Am ersten Vorrundenspieltag gegen Schachtjor Donezk stand von den ganzen Neuen mit Bittencourt aber nur einer in der Startelf. Die Doppelspitze bildeten hingegen zwei alte Bekannte: Adam Szalai und ein brasilianischer Wandschrank mit blondiertem Haupthaar, der vor der Saison von einer Leihe zurückgekehrt war. Wie bitte?
„Die Zeit in Wien hat mich als Spieler und Mensch reifen lassen“, sagte Joelinton der Sportbild. Im zweiten Anlauf ist der Stürmer in Hoffenheim die positive Überraschung und der beste Nicht-Neuzugang der Saison. Julian Nagelsmann sagte während der Vorbereitung: „Er ist ein sehr guter Spieler geworden, er hatte schon immer viel Talent, hat sich aber sehr gut entwickelt in seiner Zeit in Österreich. Er wird sicher das eine oder andere Bundesligator schießen.“
Tatsächlich sind es derer bereits vier nach zwölf Spieltagen. In insgesamt 18 Spielen kommt er bislang auf 15 Scorerpunkte. Aus einer Minute Bundesligaspielzeit hat er zwei Jahre später 895 gemacht, kam bis zum Rückspiel gegen Schachtjor am vergangenen Dienstag in allen Saisonspielen zum Einsatz. „Nagelsmann und er sind ein perfektes Match“, sagt Lutz Pfannenstiel, der Joelinton in Brasilien entdeckte, dem Independent. „Der Nagelsmann-Stil – intelligent sein, verstehen, was er will, vertrauen und arbeiten – Joelinton hat ihn schnell verinnerlicht.“ Die Kombination aus Tempo und Technik, Wucht und Wille macht ihn zu einem von Nagelsmanns wichtigsten Spielern.

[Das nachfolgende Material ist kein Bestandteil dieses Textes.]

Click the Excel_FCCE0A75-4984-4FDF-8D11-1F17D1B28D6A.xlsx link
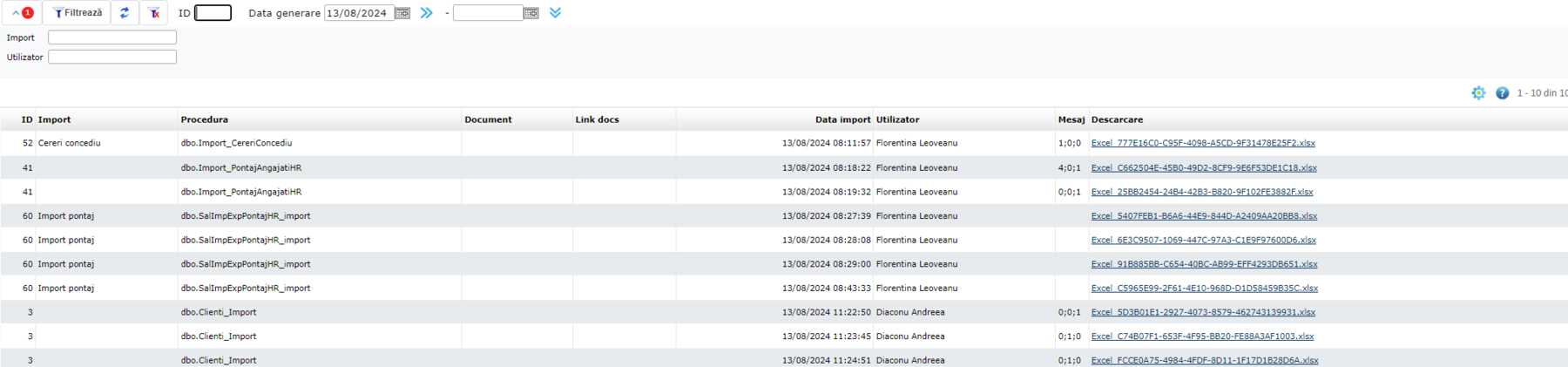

„Eine furchtbare Kante da vorne drin, der auch noch gut kicken kann“, beschreibt ihn Sportdirektor Alexander Rosen. „1,92 Meter groß, Körper und Tempo, das kannst du nicht lernen.“ Stimmt. Was man hingegen lernen kann, ist Deutsch. In Wien habe er überall versucht, Deutsch zu sprechen, sagt Joelinton: „Ich bin dadurch ein besserer Spieler geworden, weil ich auf den Platz gehe und genau weiß, was der Trainer erklärt hat.“
Der Mann, den sie Joe nannten
Die Verantwortlichen in Hoffenheim sehen das offensichtlich ähnlich – und verlängerten seinen Vertrag vorzeitig bis 2022. Rosen sagte in diesem Zusammenhang: „Ich sehe die Grenzen bei diesem Spieler noch nicht einmal, da er über einen nicht zu brechenden Willen verfügt und täglich dazulernen will.“ Joe, wie er ihn nennt, habe sich in kürzester Zeit zu einem wichtigen Faktor im Team entwickelt. Nachdem er zwei Jahre in Vergessenheit geraten war.
Der nächste Schritt soll es jetzt sein, aus dem Schatten seines Vorgängers herauszutreten: „Gerade als ich hier angekommen bin, in meinem ersten Jahr, haben sie mich immer wieder Firmino genannt“, sagte er Globo Esporte. „Aber ich möchte meinen Weg gehen, ohne im Schatten anderer zu stehen.“ Einen eigenen Spitznamen hat er zumindest schonmal. Der Vergleich der beiden Stürmer geht allerdings tatsächlich am Ziel vorbei. Während Firmino etwas hängender agiert, sich Bälle tiefer abholt und auch auf die Flügel ausweicht, ist „Joe“ ein Stoßstürmer der klassischen Art, kann Bälle festmachen oder sucht direkt den Abschluss: „Eine echte Kante, die eklig zu verteidigen ist“, wie Nagelsmann sagt.
Auch wenn sie zwei unterschiedliche Spielertypen sind und der Vergleich ihm nicht gefällt: In mancherlei Hinsicht könnte seine Karriere dann aber doch gerne ähnlich verlaufen, wenn es nach Joelinton geht. Zum Beispiel in Sachen Nationalmannschaft: „Wenn ich eines Tages Nationalspieler werde, bin ich ein großer Spieler.“ Oder Premier League? „Dort würde ich gern irgendwann auch mal spielen.“
Wenn er seine Quote halten kann, wird Joelinton seinen Vorgänger Firmino in Hoffenheim nach Toren sogar übertreffen. Kein schlechter Start, um große Fußstapfen noch größer zu machen.